New atrial arrhythmia occurrence in single chamber implantable cardioverter defibrillator patients: A real‐world investigation

INTRODUCTION: A current limitation of single chamber implantable cardioverter defibrillators (ICDs) is the lack of an atrial lead to reliably detect atrial fibrillation (AF) episodes. A novel ventricular based atrial fibrillation (VBAF) detection algorithm was created for single chamber ICDs to assess R‐R variability for detection of AF. METHODS: Patients implanted with Visia AF™ ICDs were prospectively enrolled in the Medtronic Product Surveillance Registry from December 15, 2015 to January 23, 2019 and followed with at least 30 days of monitoring with the algorithm. Time to device‐detected daily burden of AF ≥ 6 min, ≥6 h, and ≥23 h were reported. Clinical actions after device‐detected AF were recorded. RESULTS: A total of 291 patients were enrolled with a mean follow‐up of 22.5 ± 7.9 months. Of these, 212 (73%) had no prior history of AF at device implant.
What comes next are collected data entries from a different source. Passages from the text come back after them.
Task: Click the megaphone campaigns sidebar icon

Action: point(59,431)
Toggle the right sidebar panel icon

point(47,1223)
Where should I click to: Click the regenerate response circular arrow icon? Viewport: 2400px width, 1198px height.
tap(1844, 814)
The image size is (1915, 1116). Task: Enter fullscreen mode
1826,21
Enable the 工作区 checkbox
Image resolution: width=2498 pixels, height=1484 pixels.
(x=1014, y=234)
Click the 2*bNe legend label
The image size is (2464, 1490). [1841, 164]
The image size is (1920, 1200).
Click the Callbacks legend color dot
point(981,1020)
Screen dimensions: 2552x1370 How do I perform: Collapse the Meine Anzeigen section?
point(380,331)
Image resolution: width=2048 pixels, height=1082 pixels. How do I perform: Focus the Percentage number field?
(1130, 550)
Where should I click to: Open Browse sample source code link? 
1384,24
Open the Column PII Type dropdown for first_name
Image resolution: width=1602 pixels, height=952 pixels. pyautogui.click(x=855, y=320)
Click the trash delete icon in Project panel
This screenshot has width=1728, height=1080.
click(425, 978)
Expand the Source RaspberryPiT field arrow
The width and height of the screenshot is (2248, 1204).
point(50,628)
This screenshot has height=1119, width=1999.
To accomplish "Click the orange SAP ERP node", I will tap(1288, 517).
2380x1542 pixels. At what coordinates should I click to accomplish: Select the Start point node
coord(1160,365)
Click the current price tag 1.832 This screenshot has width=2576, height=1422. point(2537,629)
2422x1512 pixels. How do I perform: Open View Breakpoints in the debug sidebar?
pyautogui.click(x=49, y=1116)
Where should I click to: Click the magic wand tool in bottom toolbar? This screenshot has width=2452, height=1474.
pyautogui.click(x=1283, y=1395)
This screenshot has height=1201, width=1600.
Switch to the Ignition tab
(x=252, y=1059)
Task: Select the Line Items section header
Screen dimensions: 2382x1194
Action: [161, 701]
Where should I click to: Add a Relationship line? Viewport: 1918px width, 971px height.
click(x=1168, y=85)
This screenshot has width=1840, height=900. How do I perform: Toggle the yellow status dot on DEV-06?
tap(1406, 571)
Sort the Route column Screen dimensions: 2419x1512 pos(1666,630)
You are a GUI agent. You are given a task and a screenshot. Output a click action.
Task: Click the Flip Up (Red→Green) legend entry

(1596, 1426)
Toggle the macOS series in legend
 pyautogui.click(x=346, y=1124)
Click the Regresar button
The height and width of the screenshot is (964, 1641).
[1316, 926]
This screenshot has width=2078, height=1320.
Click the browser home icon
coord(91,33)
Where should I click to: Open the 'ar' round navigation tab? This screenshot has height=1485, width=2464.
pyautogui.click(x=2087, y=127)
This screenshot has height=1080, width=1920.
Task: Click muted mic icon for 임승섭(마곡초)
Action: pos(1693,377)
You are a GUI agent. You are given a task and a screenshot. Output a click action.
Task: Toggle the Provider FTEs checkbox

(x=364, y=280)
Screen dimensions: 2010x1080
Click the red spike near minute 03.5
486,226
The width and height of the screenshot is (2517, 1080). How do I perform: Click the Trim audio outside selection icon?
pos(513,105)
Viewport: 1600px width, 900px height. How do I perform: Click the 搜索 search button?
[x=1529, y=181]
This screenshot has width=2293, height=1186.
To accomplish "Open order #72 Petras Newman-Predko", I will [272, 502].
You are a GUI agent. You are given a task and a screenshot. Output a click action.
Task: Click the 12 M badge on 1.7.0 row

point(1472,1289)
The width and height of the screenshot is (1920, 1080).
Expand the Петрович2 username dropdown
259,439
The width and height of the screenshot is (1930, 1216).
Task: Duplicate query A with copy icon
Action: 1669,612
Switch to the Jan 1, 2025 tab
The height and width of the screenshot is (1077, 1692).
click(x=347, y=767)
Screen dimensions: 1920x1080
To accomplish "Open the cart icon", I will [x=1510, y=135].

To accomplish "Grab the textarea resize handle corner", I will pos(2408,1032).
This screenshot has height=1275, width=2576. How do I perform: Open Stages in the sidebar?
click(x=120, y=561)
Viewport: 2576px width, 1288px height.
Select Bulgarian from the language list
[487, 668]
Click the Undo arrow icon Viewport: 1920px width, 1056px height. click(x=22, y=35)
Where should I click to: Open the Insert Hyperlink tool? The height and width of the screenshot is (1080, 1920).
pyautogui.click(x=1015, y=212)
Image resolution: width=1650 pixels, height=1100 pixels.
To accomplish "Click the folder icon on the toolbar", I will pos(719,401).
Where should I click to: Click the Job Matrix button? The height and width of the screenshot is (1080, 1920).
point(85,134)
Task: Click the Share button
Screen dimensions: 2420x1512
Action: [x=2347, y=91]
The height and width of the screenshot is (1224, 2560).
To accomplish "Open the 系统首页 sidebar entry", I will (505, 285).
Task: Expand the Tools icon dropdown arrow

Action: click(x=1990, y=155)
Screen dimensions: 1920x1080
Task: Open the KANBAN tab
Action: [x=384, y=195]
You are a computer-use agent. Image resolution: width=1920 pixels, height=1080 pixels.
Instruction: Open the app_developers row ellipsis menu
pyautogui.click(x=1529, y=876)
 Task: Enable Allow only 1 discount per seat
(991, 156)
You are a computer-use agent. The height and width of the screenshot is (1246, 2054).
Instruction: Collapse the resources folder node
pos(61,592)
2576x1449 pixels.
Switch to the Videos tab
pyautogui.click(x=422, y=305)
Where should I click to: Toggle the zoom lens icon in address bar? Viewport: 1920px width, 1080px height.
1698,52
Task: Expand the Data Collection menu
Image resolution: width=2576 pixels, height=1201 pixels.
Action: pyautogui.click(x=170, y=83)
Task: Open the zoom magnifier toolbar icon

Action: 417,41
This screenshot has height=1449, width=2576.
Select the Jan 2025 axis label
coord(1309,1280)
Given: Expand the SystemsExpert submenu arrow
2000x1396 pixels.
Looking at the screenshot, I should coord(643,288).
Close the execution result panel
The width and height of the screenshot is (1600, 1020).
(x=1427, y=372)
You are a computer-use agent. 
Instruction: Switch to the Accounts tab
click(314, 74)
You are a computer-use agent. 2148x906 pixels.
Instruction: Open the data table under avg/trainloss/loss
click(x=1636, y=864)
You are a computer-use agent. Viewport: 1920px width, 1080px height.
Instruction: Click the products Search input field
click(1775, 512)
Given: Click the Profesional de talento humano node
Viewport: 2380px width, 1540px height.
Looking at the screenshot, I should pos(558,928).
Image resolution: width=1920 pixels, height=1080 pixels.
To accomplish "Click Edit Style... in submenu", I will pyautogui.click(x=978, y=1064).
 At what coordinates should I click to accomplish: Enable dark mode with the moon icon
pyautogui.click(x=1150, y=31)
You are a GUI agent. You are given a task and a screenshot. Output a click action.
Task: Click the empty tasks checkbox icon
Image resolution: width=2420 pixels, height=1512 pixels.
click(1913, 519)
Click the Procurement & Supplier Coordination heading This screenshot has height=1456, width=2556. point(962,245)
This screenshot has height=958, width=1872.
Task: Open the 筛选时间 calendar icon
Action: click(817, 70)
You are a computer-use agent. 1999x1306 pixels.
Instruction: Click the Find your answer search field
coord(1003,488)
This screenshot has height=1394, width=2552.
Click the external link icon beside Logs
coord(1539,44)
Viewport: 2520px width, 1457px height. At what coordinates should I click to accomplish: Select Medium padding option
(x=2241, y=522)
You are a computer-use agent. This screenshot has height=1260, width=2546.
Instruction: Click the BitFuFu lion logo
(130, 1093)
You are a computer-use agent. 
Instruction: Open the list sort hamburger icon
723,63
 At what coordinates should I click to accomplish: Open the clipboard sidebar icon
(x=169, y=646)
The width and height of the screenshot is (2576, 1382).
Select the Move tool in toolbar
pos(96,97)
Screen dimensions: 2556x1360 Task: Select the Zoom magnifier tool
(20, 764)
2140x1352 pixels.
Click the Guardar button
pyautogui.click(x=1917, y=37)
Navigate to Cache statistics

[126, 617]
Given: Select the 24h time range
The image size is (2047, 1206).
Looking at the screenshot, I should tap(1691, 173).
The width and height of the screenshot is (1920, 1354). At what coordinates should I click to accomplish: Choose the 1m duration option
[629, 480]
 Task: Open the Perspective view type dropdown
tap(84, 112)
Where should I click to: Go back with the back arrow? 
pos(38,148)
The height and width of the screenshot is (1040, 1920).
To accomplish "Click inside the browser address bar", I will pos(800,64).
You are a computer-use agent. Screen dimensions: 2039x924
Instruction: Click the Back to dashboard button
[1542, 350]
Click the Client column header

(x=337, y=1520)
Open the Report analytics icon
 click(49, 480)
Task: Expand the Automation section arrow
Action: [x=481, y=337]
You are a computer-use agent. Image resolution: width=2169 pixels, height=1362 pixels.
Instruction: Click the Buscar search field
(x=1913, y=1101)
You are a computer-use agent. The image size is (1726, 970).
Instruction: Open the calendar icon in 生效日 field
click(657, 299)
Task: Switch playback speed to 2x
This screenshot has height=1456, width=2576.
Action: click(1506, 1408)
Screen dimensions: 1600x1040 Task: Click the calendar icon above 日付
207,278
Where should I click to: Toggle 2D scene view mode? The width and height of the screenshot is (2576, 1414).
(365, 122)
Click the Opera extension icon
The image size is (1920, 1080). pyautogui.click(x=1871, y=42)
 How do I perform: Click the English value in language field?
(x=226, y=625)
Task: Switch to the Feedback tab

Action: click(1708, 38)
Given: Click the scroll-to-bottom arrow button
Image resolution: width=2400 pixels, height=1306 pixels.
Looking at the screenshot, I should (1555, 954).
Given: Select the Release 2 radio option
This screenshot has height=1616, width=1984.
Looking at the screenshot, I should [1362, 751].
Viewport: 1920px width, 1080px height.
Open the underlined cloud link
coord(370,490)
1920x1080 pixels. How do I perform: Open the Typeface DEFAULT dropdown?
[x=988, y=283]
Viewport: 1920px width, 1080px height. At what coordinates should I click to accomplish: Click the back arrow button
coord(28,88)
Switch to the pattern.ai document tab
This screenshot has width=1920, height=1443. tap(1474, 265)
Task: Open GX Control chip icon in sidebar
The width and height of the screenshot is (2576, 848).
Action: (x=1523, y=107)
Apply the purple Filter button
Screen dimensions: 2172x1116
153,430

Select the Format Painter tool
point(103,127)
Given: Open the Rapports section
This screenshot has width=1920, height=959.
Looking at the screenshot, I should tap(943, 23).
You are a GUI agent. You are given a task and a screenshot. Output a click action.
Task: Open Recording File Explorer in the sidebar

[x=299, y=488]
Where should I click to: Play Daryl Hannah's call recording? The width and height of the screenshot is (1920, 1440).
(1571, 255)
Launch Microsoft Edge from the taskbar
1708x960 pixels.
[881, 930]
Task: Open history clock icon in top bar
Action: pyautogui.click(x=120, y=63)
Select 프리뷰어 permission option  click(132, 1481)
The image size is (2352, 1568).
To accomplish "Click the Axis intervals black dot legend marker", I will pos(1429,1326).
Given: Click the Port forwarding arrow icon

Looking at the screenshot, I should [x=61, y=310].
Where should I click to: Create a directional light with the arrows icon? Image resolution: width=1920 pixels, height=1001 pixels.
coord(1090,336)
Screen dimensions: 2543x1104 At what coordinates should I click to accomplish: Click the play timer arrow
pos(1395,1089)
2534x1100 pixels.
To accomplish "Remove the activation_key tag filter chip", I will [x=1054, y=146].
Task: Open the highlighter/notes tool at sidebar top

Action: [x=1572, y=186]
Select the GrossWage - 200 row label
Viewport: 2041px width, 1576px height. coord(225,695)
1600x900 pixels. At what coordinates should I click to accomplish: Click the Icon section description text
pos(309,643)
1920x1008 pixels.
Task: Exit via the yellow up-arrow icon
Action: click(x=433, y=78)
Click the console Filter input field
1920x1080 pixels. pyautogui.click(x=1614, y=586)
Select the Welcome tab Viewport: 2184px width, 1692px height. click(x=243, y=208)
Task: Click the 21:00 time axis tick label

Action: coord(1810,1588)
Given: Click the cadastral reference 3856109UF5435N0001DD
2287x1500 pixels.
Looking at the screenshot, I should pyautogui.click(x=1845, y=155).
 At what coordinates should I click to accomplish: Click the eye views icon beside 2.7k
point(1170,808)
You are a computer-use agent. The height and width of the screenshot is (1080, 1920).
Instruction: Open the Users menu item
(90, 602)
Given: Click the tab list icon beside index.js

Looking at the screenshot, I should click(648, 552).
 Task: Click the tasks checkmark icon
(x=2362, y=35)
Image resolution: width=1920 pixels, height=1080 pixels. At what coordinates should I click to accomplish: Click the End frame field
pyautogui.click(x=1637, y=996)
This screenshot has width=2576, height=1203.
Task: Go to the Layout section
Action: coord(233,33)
However, 38% of these individuals had AF detected with the VBAF algorithm with daily burden of ≥6 min within two years of implant. In these 80 patients with newly detected AF by their ICD, 23 (29%) had a confirmed clinical diagnosis of AF by their provider. Of patients with a clinical diagnosis of AF, nine (39%) were newly placed on anticoagulation, including five of five (100%) patients having a burden >23 h. CONCLUSIONS: Continuous AF monitoring with the new VBAF algorithm permits early identification and actionable treatment for patients with undiagnosed AF that may improve patient outcomes.